Why are we supporting Prometheus?
Prometheus is the most widely used time-series database. It has alerting rules but they take time to organise and tweak, and they only work against metrics you know to set them up against. The rest of your metrics go unobserved.
Anomify analyses your unobserved Prometheus metrics by
- accounting for seasonal changes.
- detecting anomalies.
- correlating across events.
Which helps you to
- resolve complex issues more quickly.
- find performance improvements.
- learn about service interactions you didn’t know existed.
Anomify pregenerates insights so they are instantly there when you need them, no need to run preemptive queries. Set up anomaly detection alerts or check out the dashboard when you’re investigating an issue.
How do I get started?
Prometheus accommodates for highly dimensional data by storing a metric alongside a combination of labels. When these metrics are ported into Anomify we capture each combination of metric name and labels as a unique metric.

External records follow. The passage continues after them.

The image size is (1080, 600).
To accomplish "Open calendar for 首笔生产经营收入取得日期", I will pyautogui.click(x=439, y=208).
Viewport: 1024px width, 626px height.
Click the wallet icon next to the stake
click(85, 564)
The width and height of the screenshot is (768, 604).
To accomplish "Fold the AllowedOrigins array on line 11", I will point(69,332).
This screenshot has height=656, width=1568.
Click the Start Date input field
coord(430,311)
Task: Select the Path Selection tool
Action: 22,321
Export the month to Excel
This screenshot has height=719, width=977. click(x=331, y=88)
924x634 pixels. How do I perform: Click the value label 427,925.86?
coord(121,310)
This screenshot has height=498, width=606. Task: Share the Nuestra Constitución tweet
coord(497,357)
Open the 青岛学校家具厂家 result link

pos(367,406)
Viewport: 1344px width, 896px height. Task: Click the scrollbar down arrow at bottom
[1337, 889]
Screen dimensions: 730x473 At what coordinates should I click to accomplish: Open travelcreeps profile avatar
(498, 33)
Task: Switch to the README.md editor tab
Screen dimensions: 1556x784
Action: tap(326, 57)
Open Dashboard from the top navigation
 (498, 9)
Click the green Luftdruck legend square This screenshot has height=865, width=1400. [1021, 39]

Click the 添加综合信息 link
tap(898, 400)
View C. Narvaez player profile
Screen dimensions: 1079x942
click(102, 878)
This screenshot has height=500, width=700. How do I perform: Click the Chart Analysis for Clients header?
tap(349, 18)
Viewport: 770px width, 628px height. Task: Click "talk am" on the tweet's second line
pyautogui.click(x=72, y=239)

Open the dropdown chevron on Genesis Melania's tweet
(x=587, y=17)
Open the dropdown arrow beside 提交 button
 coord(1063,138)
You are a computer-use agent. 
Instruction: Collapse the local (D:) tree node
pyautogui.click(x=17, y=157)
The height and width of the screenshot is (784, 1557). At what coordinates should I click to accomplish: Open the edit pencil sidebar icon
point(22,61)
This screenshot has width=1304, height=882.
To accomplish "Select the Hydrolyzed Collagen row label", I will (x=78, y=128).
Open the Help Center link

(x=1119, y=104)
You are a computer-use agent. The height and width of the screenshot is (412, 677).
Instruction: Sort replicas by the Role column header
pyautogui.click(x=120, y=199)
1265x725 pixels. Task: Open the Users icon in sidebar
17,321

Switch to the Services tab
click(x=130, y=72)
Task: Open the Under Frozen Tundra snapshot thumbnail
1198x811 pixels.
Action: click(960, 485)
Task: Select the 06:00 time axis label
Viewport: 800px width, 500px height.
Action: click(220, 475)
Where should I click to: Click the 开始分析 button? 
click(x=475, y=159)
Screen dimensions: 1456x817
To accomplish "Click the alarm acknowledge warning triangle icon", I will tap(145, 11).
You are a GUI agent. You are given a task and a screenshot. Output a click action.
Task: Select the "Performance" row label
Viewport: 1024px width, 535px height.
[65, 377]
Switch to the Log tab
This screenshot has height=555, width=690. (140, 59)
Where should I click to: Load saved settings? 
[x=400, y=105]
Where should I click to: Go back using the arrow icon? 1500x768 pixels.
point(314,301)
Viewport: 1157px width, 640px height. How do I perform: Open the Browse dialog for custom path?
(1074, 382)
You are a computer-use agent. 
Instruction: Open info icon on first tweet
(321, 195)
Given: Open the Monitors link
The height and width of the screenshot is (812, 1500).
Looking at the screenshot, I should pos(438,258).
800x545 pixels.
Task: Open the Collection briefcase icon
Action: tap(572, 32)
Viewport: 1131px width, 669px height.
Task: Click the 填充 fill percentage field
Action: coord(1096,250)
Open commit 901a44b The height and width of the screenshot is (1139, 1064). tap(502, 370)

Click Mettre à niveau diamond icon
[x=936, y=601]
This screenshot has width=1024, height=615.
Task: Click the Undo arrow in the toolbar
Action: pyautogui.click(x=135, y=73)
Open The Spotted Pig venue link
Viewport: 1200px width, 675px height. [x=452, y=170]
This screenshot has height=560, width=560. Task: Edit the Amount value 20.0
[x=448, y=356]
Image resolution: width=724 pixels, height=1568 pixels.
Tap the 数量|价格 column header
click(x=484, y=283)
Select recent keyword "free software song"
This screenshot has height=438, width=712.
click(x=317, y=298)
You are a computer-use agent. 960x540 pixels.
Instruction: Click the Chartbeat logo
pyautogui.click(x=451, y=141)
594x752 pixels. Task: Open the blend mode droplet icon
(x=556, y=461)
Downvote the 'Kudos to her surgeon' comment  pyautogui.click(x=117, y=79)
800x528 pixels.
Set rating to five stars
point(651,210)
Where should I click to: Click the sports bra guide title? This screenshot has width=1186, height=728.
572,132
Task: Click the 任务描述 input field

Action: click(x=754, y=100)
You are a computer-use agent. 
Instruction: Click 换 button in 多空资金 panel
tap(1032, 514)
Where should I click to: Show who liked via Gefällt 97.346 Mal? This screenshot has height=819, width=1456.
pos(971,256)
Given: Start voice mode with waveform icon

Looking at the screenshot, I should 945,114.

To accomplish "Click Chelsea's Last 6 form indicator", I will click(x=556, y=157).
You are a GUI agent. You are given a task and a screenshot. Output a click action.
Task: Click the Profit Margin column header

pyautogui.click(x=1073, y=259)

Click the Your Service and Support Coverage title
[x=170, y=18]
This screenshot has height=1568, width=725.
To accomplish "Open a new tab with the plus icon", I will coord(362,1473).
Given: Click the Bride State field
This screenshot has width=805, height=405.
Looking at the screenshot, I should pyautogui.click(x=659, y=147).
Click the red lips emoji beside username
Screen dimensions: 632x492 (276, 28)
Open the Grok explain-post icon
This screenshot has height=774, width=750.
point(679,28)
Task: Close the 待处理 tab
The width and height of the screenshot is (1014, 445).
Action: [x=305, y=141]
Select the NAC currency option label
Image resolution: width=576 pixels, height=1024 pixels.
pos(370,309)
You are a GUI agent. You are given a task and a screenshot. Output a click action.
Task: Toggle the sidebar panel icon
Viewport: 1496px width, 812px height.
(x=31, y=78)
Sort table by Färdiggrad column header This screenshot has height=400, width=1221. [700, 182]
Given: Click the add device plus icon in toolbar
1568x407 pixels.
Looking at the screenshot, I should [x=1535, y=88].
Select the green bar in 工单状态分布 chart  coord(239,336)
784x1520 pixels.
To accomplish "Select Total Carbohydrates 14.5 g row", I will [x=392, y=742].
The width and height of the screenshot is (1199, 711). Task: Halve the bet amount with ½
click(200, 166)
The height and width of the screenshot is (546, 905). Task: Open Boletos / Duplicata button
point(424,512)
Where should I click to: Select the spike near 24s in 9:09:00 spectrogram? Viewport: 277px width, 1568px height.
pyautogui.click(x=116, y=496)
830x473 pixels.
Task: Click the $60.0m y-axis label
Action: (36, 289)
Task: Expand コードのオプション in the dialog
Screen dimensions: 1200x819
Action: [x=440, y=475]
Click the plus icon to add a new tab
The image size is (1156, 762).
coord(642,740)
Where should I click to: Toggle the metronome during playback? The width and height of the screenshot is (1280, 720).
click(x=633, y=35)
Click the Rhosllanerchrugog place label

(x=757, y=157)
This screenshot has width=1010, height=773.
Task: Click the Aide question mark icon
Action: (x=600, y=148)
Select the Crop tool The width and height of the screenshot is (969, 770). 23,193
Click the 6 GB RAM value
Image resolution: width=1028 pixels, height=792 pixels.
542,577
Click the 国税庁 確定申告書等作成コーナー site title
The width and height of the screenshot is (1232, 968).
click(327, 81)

We store the original reference. Soon you will be able to link between Prometheus and Anomify seamlessly.
You can add configuration rules to your Prometheus config in order to drop metrics or labels that you don’t want to be analysed by Anomify. Test out your configuration by adding a x-test-only header. Check that the correct namespaces pull through, then remove the header and wait for Anomify’s ML engine to identify events of interest.